The indictment alleged that Ruiz, who was wearing clothing with the word “police” on the front, including a holstered gun and badge, told S.R. that he was a police officer and that Gonzalez-Valdez, the truck driver, needed to take his Cadillac.

“…Ruiz advised S.R., the owner of the 2013 Cadillac ATS, that Ruiz was with the police, specifically the DEA, and that the vehicle was going to be towed because of a law enforcement investigation,” the court record stated. “…S.R. voluntarily consented to the vehicle being removed from his residence by Gonzalez due to Ruiz being a law enforcement official and Ruiz advising him that the vehicle was the subject of law enforcement investigation.”

Subsequent to the vehicle’s seizure, “Gonzalez met with Ruiz and Muñoz and paid Ruiz and Muñoz $1,100 for their assistance,” according to the court record.

The following day, Torres-Garcia demanded Gonzalez-Valdez and Ruiz return the $1,100 because San Juan police officers had taken possession of the Cadillac from Gonzalez and returned it to S.R., the complaint stated.

Ruiz faced an additional charge related to his encounter with the owner of the Cadillac, specifically one count of impersonating an officer. This stems from Ruiz telling S.R. he was with the DEA despite no longer being a task force officer with the agency, records show.
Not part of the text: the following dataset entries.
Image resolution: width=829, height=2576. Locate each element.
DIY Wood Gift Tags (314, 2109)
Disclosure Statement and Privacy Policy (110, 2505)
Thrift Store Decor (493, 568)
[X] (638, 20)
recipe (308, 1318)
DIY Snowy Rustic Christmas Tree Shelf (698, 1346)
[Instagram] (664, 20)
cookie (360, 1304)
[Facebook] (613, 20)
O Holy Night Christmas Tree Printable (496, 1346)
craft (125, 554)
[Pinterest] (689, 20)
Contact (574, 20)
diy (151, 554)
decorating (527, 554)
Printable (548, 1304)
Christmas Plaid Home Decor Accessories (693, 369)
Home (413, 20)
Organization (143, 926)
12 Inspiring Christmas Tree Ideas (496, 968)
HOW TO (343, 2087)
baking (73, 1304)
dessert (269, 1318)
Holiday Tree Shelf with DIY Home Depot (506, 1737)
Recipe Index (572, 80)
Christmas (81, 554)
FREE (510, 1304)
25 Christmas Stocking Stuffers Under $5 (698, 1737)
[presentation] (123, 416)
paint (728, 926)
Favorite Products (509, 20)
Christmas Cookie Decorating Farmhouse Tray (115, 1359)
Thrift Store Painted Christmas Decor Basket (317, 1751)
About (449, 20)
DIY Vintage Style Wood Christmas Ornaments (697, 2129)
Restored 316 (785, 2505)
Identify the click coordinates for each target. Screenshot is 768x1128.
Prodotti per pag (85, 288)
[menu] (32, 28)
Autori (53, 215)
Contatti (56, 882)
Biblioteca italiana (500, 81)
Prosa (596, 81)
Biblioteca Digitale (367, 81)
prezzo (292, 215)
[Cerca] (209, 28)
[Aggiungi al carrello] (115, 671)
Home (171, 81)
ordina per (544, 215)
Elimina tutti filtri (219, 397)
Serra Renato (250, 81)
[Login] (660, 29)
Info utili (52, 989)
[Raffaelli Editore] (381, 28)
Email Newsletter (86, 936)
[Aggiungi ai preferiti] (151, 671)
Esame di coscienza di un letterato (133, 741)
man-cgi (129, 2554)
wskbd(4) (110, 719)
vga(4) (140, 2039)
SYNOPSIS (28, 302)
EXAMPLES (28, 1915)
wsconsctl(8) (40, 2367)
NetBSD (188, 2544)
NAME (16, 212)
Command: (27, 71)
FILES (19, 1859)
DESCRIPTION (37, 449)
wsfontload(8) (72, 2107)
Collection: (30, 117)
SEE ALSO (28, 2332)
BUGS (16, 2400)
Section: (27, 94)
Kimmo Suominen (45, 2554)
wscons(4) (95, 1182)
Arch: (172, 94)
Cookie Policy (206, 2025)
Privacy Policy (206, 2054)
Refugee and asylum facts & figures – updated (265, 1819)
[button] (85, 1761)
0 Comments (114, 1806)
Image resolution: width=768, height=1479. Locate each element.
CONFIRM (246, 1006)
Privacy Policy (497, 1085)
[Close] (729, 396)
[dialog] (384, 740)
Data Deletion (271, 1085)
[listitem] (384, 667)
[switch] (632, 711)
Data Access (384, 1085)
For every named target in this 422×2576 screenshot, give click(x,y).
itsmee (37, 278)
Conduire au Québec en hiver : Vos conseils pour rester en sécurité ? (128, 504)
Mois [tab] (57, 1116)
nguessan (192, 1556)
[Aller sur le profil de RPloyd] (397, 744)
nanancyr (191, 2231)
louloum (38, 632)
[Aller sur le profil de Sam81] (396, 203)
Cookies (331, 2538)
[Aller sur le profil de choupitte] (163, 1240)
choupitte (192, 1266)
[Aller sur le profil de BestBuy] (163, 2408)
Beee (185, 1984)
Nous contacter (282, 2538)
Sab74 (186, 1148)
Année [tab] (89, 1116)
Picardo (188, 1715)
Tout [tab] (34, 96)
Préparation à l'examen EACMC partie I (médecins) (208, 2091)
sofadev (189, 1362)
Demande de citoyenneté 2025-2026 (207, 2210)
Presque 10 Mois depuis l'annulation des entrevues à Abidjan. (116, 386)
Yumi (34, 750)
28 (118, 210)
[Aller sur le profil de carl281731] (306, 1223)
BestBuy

Ruiz pleaded guilty in early February to the aforementioned charge; in exchange, government prosecutors agreed to dismiss the remaining four counts against him, which included two counts of interference with commerce by threat or violence, one count of impersonating an officer, and the remaining count of making false statements to federal agents, the plea agreement stated.

Ultimately, Crane sentenced Ruiz to six months probation on April 30, records show.

Gonzalez-Valdez, who was arrested in March 2018 in connection with this conspiracy, pleaded not guilty to the conspiracy charges May 2, 2018, court records show. Torres-Garcia, who was arrested in June 2018, pleaded not guilty to the charges he faced that same month, records show.

On Feb. 14, the government decided to drop charges against both Gonzalez-Valdez and Torres-Garcia, and the court subsequently agreed to dismiss the charges, court records show.

Muñoz, who pleaded guilty to a federal statements charge in February of this year, will also be required to participate in the mental health treatment program, court notes show.